He was not curious about the identity of his father. Virgil suggested the red hair might be a tip-off, but Skinner said his mother was tall, red-haired, and freckled, so appearance wouldn’t help.


In Armstrong, Skinner pointed out the high school. “I played a basketball game there in junior high. I can’t remember why.”

A pickup truck with a camper back and a dusty black Mustang pulled into the parking lot ahead of them, moved to one side, and parked. Bell Wood got out of the Mustang, hitched up his pants, and looked around, and, a second later, a woman got out of the other side. Another man got out of the pickup, wearing overalls, a plaid shirt, and a ball cap. Skinner muttered, “Cops.”

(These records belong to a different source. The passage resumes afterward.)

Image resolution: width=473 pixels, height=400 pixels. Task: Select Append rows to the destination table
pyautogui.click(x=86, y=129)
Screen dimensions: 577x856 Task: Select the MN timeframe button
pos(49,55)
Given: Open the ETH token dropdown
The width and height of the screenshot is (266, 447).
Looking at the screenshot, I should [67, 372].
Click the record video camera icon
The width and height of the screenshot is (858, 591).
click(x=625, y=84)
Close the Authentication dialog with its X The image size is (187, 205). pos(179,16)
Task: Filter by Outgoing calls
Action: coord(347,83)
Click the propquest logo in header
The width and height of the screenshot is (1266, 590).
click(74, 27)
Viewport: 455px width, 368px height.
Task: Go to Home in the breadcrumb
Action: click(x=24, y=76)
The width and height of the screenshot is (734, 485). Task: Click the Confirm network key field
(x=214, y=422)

“Yeah, what’d you expect?”

“Cops. They look like cops. They dress like farmers and they still look like cops. The stink hangs on them. Even the chick,” Skinner said.

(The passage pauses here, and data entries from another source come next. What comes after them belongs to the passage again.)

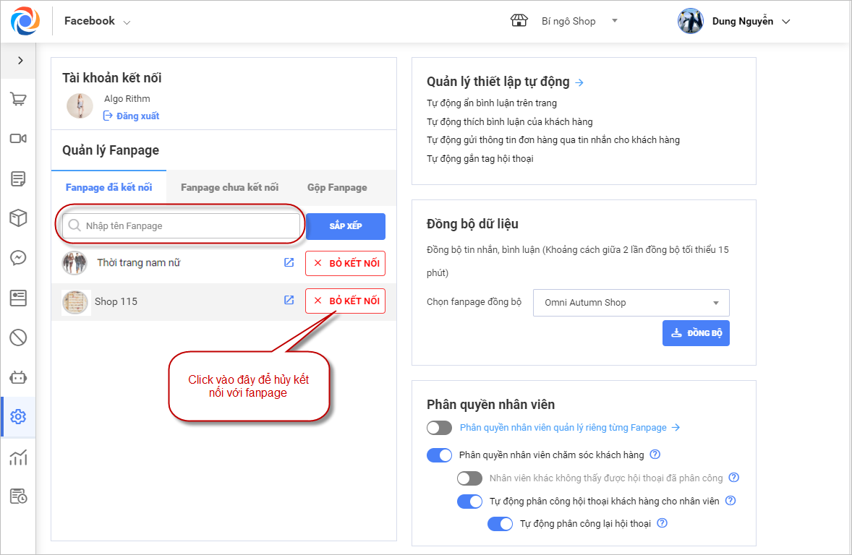Open the settings gear sidebar icon
This screenshot has height=555, width=852.
tap(18, 416)
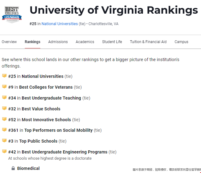
Task: Click ribbon icon beside Top Public Schools
Action: pos(4,141)
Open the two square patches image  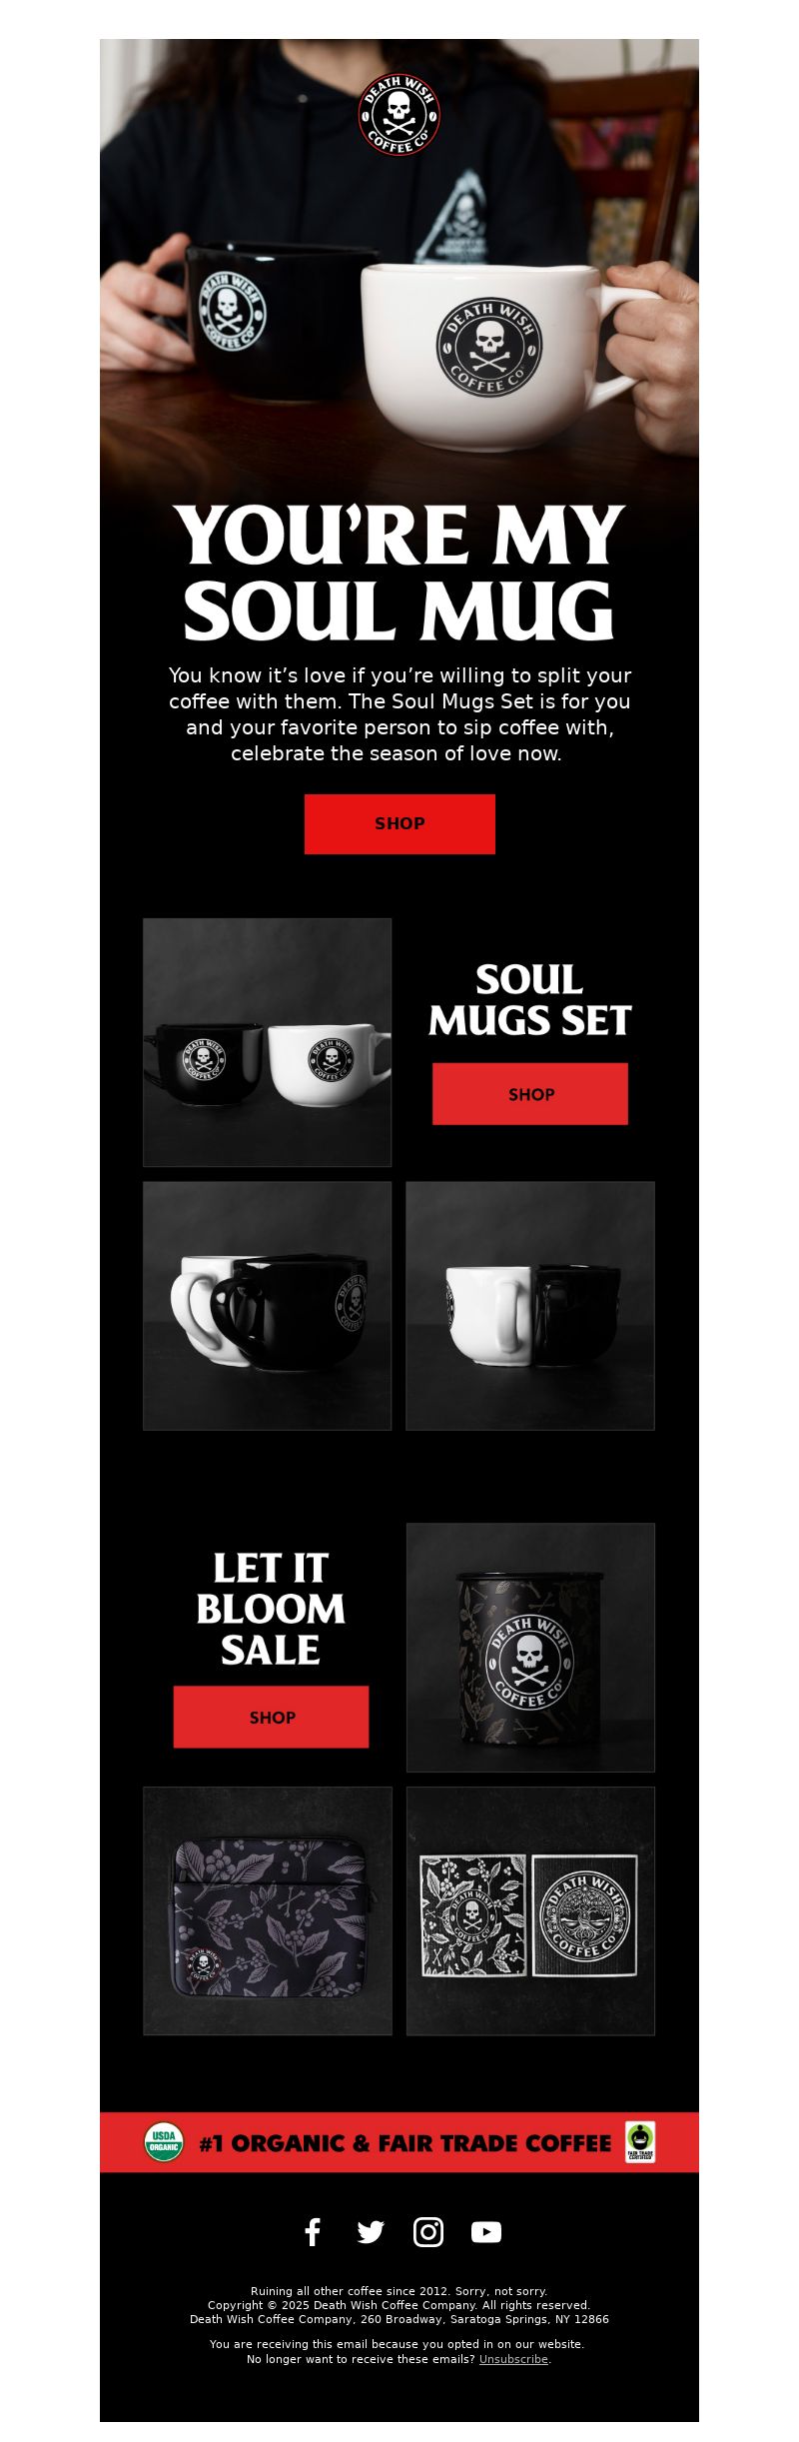(530, 1911)
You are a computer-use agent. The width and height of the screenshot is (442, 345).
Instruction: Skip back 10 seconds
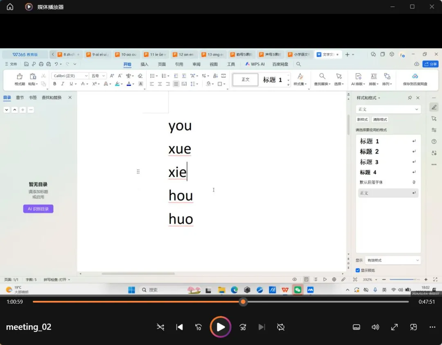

“Careful with that ‘chick.’ She’s probably armed.”

“See, the thing you don’t know is, lots of women cops want you to think of them as chicks,” Skinner said “Because the alternative is, they’re like Nazi prison guards, all waxy-faced and carrying billy clubs. You gotta think about their self-image, not some kind of artificial construct in your own head. And they think they’re ‘chicks.’”

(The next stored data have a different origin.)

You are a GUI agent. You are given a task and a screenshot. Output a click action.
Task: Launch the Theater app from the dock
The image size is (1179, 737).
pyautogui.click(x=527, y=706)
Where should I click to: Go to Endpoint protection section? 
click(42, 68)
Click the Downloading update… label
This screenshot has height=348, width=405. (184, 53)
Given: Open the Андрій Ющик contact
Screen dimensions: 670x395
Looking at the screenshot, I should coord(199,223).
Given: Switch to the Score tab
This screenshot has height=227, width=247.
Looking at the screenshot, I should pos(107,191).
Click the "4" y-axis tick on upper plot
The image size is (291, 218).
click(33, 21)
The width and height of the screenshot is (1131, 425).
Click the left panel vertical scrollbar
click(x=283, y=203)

Virgil couldn’t think of an immediate rebuttal—“artificial construct”?—and let it go.


Bell Wood was a big, square man with a brush mustache and gold-rimmed glasses that made him look a little like Teddy Roosevelt, which he knew. He was a major in the Iowa National Guard and had done a tour in Iraq. His subordinates, relishing the double entendre, called him Major Wood behind his back and occasionally to his face.

The woman with him was slender and square-chinned, had pale brown hair and amber eyes—possibly the best-looking woman in Iowa and all adjacent states. The man who’d driven the pickup truck was narrow-faced, with shoulder-length brown hair and a three-day beard; he would have looked at home on a bench in a bus station. Skinner was right: despite the surface patina of a farmer, he was giving off a distinct law enforcement vibe.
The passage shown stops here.